▸ PARTS OF THE EXERCISE:
(1) In the buffalo burger post, what does it say gives the burger a nice tangy kick?
(2) List every product label that the buffalo burger post advises looking for.
(3) Reproduce the passage of the buffalo burger post starting with "Portobello-Buffalo Burgers" and going on through "gain no weight.".

▸ SUPPLIED TEXT:

_ _ _ _ _

Wednesday, January 27, 2010

Portobello-Buffalo Burgers


Oh give me a meat...
That is healthy to eat...
That's as 'green' as it's lean on my plate...
Where seldom's injested
Corn or some drug not tested
And after, I don't gain no weight.

Ok, guys. But seriously. I am so glad that Oprah did her special today on the movie Food, Inc. and interviewed Michael Pollen, author of Omnivore's Dilemma and In Defense of Food. If you haven't watched the movie or read the books, the point is this: We need to start paying attention to what we are eating, what we are putting into our bodies, and where it is coming from. Michael's major point is that we can start 'casting our votes' on what we want in our grocery stores (and eventually, over time, drive prices down) by buying smarter choices. It's especially important to buy meat and dairy from organic farms...and even better, from local farmers at your farmer's market if available. Buffalo is a great choice for burger or taco night because it tastes just like beef, is very lean, and is typically raised in more favorable conditions than most of the beef available at supermarkets. Look for labels like "Certified Organic,"" Raised with No Antibiotics" (or something to that affect), and "Hormone-Free."

OK, blah blah blah. Are your eyes glazing over, Foodies?! Well, let me tell you--this burger may be healthy and eco-conscious...it is also incredibly delicious. My husband was licking the spatula! It has a tender texture and is packed with flavor from sauteed mushrooms, shallot, and garlic in the meat. If you're serving this with the Roasted Tomatoes, make sure to start them early! If desired, a little shaving of parmesan cheese gives this a nice tangy kick. (not shown)

_ _ _ _ _

▸ DATA LISTING:
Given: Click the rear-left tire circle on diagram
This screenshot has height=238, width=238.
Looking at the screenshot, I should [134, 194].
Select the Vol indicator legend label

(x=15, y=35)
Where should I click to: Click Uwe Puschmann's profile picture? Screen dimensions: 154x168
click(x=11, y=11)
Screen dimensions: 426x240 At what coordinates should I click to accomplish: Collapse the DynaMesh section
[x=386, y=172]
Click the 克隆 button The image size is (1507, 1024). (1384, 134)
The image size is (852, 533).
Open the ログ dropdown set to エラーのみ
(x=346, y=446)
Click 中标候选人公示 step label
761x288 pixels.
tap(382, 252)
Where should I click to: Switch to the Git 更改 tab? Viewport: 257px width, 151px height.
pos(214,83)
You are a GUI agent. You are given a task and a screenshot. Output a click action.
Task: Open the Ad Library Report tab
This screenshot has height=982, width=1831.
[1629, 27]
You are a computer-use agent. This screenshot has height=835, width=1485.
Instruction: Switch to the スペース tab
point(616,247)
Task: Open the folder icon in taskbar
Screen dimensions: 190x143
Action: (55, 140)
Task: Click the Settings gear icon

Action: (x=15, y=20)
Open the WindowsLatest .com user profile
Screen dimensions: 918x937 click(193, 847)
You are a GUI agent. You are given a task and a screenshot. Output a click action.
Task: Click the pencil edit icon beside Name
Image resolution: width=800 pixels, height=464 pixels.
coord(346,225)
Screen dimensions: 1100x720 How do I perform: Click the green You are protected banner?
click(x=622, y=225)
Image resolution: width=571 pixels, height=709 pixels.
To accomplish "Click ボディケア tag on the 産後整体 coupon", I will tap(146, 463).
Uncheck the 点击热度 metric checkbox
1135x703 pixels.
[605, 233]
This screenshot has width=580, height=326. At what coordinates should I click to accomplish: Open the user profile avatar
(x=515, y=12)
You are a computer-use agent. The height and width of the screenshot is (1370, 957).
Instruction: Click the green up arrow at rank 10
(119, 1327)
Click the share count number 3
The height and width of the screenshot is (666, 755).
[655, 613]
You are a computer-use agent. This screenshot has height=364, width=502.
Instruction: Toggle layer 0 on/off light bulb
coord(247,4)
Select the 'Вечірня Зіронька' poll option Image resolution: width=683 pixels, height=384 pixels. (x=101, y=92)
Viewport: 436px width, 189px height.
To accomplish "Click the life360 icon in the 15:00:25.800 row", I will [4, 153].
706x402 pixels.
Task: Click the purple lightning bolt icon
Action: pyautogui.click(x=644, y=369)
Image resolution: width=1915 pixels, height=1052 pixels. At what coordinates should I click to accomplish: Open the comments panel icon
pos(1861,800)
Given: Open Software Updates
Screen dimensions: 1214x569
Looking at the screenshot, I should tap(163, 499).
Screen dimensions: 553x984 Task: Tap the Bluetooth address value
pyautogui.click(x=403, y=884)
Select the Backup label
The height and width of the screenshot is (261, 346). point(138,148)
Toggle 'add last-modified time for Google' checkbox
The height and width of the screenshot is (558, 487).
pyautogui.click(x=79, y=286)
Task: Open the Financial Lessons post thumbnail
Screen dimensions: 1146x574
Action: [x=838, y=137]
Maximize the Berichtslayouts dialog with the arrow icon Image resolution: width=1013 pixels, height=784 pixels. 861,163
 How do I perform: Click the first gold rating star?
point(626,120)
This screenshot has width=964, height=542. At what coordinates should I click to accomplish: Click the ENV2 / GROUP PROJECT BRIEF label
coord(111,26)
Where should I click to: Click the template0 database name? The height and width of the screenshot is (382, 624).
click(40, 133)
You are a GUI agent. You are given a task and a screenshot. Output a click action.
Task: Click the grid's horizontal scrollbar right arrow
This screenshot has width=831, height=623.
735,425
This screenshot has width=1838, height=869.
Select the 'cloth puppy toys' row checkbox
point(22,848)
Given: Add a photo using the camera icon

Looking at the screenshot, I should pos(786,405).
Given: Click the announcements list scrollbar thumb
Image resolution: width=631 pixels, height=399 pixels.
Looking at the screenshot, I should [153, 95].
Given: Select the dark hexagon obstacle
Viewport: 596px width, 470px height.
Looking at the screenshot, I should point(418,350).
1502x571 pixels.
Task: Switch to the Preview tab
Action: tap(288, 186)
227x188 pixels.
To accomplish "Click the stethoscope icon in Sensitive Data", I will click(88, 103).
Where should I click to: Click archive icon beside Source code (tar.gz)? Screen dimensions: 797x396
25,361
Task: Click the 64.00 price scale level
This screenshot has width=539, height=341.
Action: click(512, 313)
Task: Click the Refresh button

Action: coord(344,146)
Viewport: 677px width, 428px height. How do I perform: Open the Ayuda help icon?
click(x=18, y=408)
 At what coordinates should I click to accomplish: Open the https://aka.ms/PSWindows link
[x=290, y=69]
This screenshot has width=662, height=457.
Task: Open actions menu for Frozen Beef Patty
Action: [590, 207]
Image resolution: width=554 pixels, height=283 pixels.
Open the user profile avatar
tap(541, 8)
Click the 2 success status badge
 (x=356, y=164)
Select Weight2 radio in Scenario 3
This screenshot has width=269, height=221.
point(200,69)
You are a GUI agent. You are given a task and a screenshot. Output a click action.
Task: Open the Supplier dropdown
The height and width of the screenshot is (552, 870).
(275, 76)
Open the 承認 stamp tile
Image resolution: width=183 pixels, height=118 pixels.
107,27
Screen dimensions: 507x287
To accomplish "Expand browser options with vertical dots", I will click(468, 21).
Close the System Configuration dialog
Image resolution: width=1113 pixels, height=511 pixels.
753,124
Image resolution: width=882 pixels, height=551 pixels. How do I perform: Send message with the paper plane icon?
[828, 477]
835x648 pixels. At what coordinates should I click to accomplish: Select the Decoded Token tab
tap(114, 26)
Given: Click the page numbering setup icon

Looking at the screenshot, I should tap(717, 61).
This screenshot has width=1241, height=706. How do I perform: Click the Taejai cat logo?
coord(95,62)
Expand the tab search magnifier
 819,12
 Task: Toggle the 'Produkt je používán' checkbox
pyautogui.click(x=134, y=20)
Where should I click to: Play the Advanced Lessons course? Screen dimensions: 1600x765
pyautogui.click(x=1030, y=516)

_ _ _ _ _

▸ THE ANSWERS:
(1) A little shaving of parmesan cheese.

(2) "Certified Organic," "Raised with No Antibiotics," and "Hormone-Free."

(3)
Portobello-Buffalo Burgers


Oh give me a meat...
That is healthy to eat...
That's as 'green' as it's lean on my plate...
Where seldom's injested
Corn or some drug not tested
And after, I don't gain no weight.